Kevin Doran created NIP-14:
------------------------------

             Summary: Support Dynamic Discovery of Data Ingress Ports
                 Key: NIP-14
                 URL: https://issues.apache.org/jira/browse/NIP-14
             Project: NiFi Improvement Proposal
          Issue Type: Improvement
            Reporter: Kevin Doran
            Assignee: Kevin Doran


*Motivation*

Increasingly, NiFi clusters are being deployed into environments where network 
traffic is managed through a non-NiFi component, such as a gateway, ingress 
controller, load balancer, or reverse proxy. These include cloud and 
containerized deployment environments. NiFi infrastructure is sometimes managed 
via infrastructure as code (IaC) frameworks as part of a larger system.

Additionally, many NiFi operators desire to deploy flow definitions 
programmatically via automated deployment pipelines. Flow versioning and 
promotion of flow definitions from non-production to production NiFi clusters 
has become a best practice in the community.

The combination of these factors leads to situations where it would be 
advantageous if data ingress ports defined as part of a flow definition (eg, a 
ListenHTTP processor) could be dynamically discovered by infrastructure and 
deployment software in order to automatically configure managed networking 
components responsible for managing ingress traffic to NiFi clusters.

*Scope and Description*

There are currently 9 processors and 1 controller service included in the NiFi 
source code distribution that define Listen Ports:
 - HandleHTTPRequest
 - ListenFTP
 - ListenHTTP
 - ListenOTLP
 - ListenSyslog
 - ListenTCP
 - ListenTrapSNMP
 - ListenUDP
 - ListenUDPRecord
 - JettyWebSocketServer (CS)

(Note, that ListenSlack uses the Listen* naming convention, but this processor 
actually initiates a two-way TCP connection with a Slack workspace in order to 
start receiving events. It does not create a server process to accept inbound 
connections.)

Of course, it is possible that community members have (or could) develop custom 
NiFi extensions that create Listen Ports. Apache NiFi components usually serve 
as example, reference implementations in these cases. The goal of this feature 
is to introduce standard interfaces for declaring data ingress ports in 
components as well as framework mechanisms for a standard discovery process of 
such ports, making it possible to support Apache NiFi provided components as 
well as external, third-party extensions.

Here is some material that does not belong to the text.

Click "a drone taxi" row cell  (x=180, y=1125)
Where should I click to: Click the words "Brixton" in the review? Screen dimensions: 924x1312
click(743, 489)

All of the example components listed above are ConfigurableComponents that 
define a Port property the establishes the numbered port that is bound to in 
order to listen to payloads and connections from external clients. A new 
Property Descriptor field in nifi-api would be a natural place to annotate that 
a property defines a Listen Port. This would allow discovery of Listen Ports 
both at runtime by the framework, as well as in flow definitions, which is very 
advantageous as it allows determining network ingress requirements based solely 
on the static flow definition before it has even been deployed into a NiFi 
runtime environment.

In addition to additions to Property Descriptors in NiFi API described above, 
the NiFi Framework and NiFi REST API would be modified to dynamically discover 
configurable components (ie, processors and controller services) containing 
Listen Ports and list those components along with their current configuration 
programmatically.

When looking at how a Listen Port should be defined, the most important aspect 
is the layer 4 transport protocol, as that is usually the most relevant 
information required to automatically configure external networking components 
such as gateways, ingress controllers, load balancers, and proxies. Of 
secondary importance is the layer 7 application protocol, if any. Looking at 
existing projects that have solved similar problems, we can take Kubernetes as 
an example. Kubernetes allows services, which can be arbitrary containers 
running any process, to declare exports ports. For service ports, the 
Kubernetes network data model just allows for declaring port number and 
[transport 
protocol|https://kubernetes.io/docs/reference/networking/service-protocols/] 
using well-defined enum values. Optionally, [application 
protocols|https://kubernetes.io/docs/concepts/services-networking/service/#application-protocol]
 can be provided as a hint, use freeform strings, and when available can be 
used by the provider for richer support of the app protocol. This data model 
serves as a good guide for NiFi to model a similar situation, just replacing 
services with NiFi extensions.

A proposed, draft update to the NiFi API to introduce to concept of Listen 
Ports is available here:
[https://github.com/kevdoran/nifi-api/tree/listen-ports] 

*Compatibility*

Largely, this is a backwards compatible change.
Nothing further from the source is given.